*What to produce:*
Check every line of the entries below for "height", and copy the lines that have it.

*Input:*
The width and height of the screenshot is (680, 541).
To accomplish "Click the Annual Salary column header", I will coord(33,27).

--

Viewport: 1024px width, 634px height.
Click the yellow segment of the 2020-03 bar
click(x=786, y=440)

*Answer below:*
The width and height of the screenshot is (680, 541).
Viewport: 1024px width, 634px height.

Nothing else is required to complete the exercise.